╭─ SELECTED EXTRACT

The result, however, was to substitute bureaucracies for values, and the forms of collective action for its spirit. In a sense, then, Secretary Pompeo rails against the administrative state, now gone global. These are arguments that have become more pointed over the last half century as the realities of the marriage of a popular taste for governmental regulation of broader and broader areas of human life with the administrative machinery of regulatory administration. The result has not been entirely satisfying, however necessary the result might seem.  Administrative regulation has to some extent caused a substantial democratic anomie (a state of normalessness) in the West, as direct mass participation in government has become increasingly attenuated. This is not just democratic deficit notions, but also a fundamental problem of representation, where representatives no longer have substantially direct control over the machinery of state. Is oversight enough? We have come to believe so.  But popular discontent has become more common. And it has acquired an ideology in both Marxist Leninist and Western systems. 

Still, it is a little late in the day to be complaining about the rise of the bureaucratic apparatus.  That apparatus has proven quite useful even to those who complain loudest about its autonomy (caricatured as the deep state, in part), and its inefficiencies (e.g., the Stalinist nomenklatura and its progeny). And bureaucracies do tend to do the dirty work that elected representatives find politically toxic. Indeed, on that score it might be argued that elected officials (and those who make their tenure possible) have little to complain about and much to explain as they free ride galore on the administrative state which serves them as both a sword and shield. That sword and shield could be  used both to protect their interests and to build accountability walls between them and the electorate. That may lead some to conclude that elected officials tend to be the agents of state that appear to profit most from the administrative state over which they preside and appear to be unable to control. The democratic deficit, the bureaucratic autonomy of the state apparatus, and its unresponsive cultures, are as much evidence of the failures of elected officials to undertake their duties faithfully (to someone other than themselves) as they point to failures of the operational systems over which democratic institutions preside. That is, the failures of the bureaucratic apparatus is that of the elected official, and neither that of the masses or of the bureaucrats themselves. The later is especially true where, taking their cue from the cultures of elected officials, bureaucrats view their role as first preserving their institutions and then preserving their own authority within it.

╰─
╭─ DATASET

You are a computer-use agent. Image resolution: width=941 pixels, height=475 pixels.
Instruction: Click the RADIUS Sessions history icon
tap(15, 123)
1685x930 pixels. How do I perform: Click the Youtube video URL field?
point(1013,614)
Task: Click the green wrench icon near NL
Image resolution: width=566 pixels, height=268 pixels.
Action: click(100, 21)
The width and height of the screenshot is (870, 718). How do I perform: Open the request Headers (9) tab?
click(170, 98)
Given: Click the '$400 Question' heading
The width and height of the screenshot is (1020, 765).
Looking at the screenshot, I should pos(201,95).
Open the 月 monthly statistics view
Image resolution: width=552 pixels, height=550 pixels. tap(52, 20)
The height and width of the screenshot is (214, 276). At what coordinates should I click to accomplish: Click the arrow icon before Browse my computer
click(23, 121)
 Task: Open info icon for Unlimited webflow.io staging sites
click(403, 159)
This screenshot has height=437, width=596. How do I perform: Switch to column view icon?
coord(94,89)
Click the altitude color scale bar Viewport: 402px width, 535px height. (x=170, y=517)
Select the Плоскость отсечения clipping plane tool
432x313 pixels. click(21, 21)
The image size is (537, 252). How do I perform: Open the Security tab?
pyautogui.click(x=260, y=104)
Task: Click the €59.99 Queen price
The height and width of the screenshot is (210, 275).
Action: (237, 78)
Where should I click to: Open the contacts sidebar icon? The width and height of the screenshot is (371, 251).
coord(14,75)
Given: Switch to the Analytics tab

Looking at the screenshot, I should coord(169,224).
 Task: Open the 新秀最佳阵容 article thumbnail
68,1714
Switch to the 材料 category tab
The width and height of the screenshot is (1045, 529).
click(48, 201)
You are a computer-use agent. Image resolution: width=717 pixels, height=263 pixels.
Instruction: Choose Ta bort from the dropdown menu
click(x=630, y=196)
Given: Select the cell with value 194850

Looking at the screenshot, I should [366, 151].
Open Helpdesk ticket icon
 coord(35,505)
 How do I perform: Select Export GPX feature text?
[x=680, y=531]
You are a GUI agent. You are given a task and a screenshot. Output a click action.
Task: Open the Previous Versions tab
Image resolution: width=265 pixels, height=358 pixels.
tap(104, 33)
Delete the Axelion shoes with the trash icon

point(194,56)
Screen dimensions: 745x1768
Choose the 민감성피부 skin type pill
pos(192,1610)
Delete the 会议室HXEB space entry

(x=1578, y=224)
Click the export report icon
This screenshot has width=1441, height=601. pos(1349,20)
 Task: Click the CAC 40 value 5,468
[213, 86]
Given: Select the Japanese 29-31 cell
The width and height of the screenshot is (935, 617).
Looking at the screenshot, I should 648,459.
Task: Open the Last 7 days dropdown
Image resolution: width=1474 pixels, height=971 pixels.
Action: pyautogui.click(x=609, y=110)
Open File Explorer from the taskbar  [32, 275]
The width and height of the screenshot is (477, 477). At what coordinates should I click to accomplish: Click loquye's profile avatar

╰─

● **REQUIREMENT**
Pick up the commentary on the administrative state and elected officials where it stops, and carry it on for another paragraph.

● **SOLVED PROBLEM**
Yet, the whining (and yes, that is a judgment about the quality of engagement) about the administrative state and its rudderless state of  operation, does provide Secretary Pompeo with an excellent rhetorical platform from which he asks a question worth asking—and worth asking especially of the leaders who ostensibly preside over their bureaucracies: “The central question that we face is that – is the question of whether the system as currently configured, as it exists today, and as the world exists today – does it work? Does it work for all the people of the world?” (Pompeo 2018). This is a question worth asking—and one that has been asked repeatedly in quarters that tend to be marginalized by the bureaucrats and their supporters among the intelligentsia and their allies in media organs of the press and television.  As the global order, perhaps even as a marker of its own success, moves into a “new era” of economic, social, and cultural relations, to what extent are the structures and cultures that brought us to this point still serving their purpose? Any purpose, really, other than their own self perpetuation? The question can be more pointedly asked as a variation of the old question about the medium becoming the message—to what extent have the forms of globalization and the methods of the global order have now displaced the normative objectives for which they were deployed.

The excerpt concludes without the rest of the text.